§ Dataset records:

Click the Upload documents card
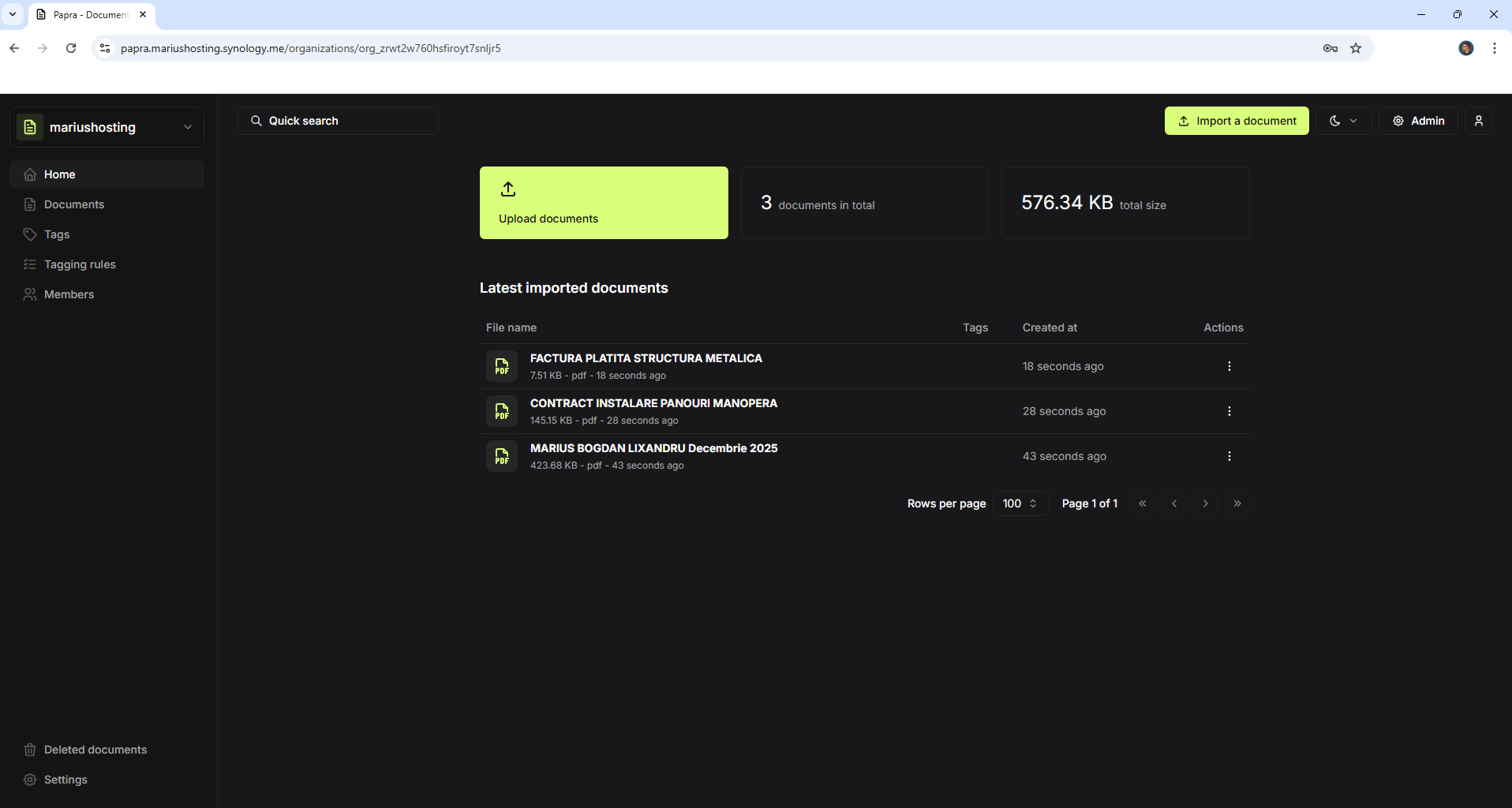The image size is (1512, 808). [604, 202]
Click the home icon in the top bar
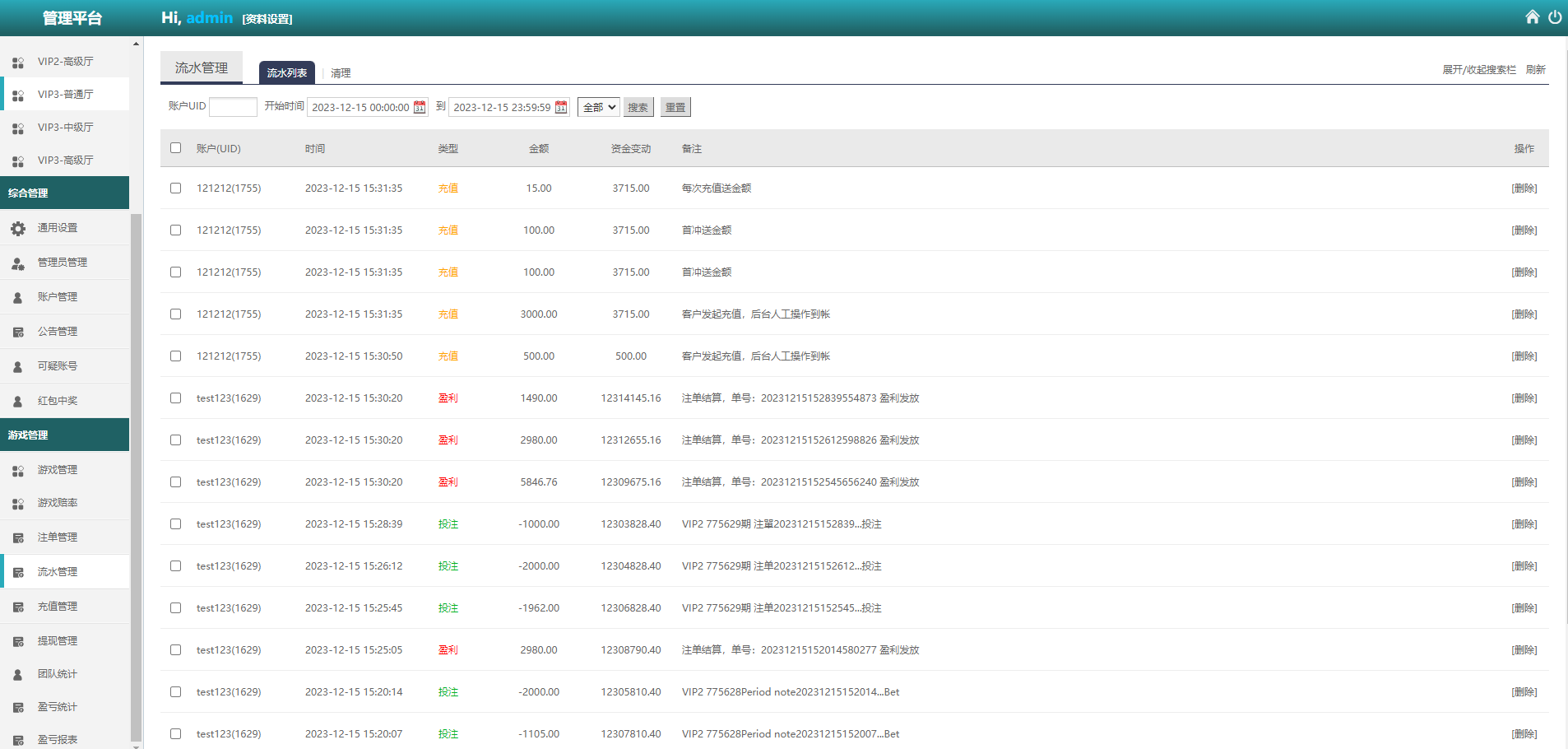The image size is (1568, 749). pyautogui.click(x=1532, y=16)
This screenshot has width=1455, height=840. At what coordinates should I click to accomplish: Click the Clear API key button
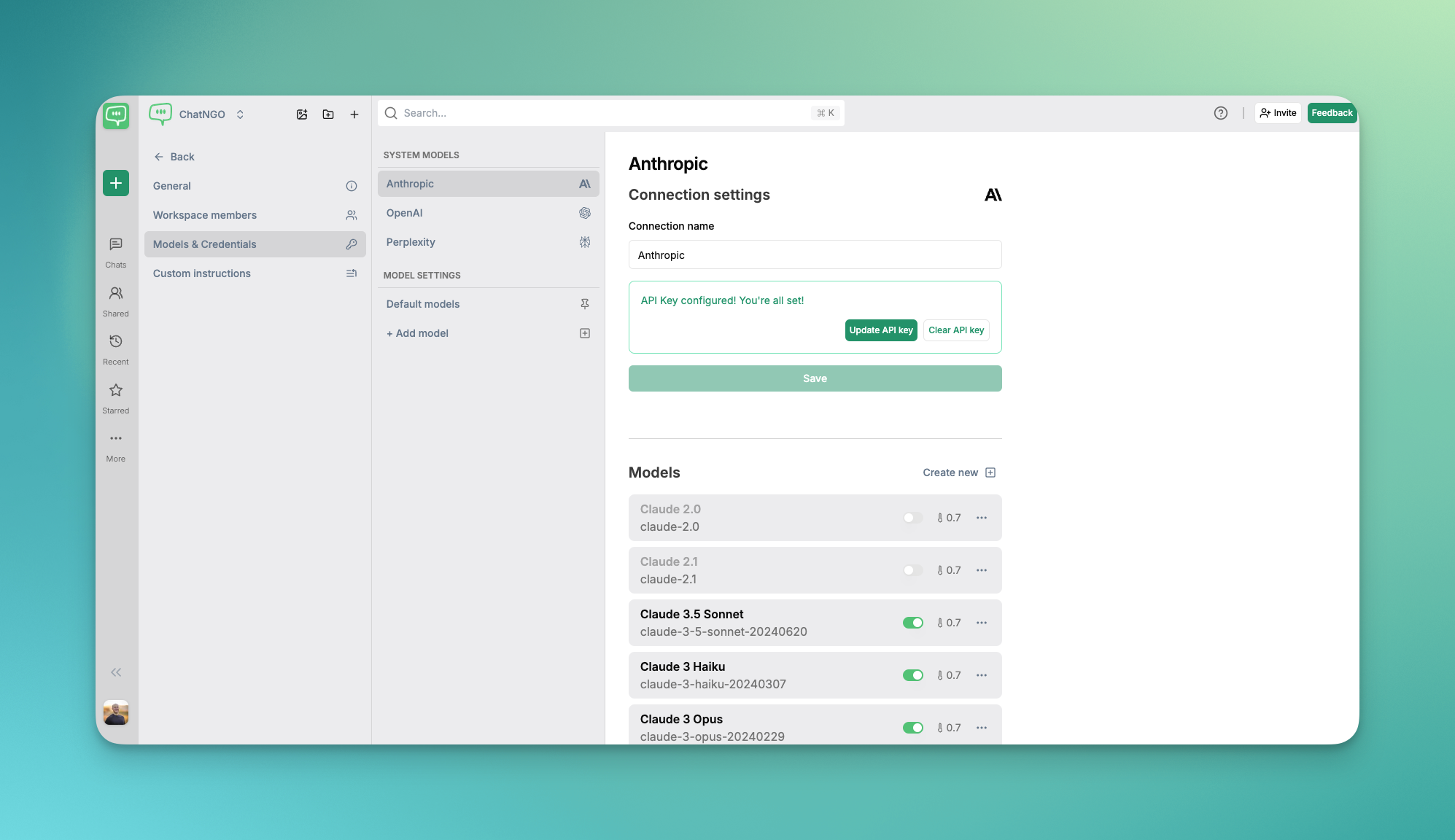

§ Problem to solve:
Only the pictures are to be dropped; return everything else in the listing exactly.

§ Response to this task:
Click the Upload documents card
The image size is (1512, 808). [604, 202]
Click the home icon in the top bar
The image size is (1568, 749). pyautogui.click(x=1532, y=16)
This screenshot has width=1455, height=840. At what coordinates should I click to accomplish: Click the Clear API key button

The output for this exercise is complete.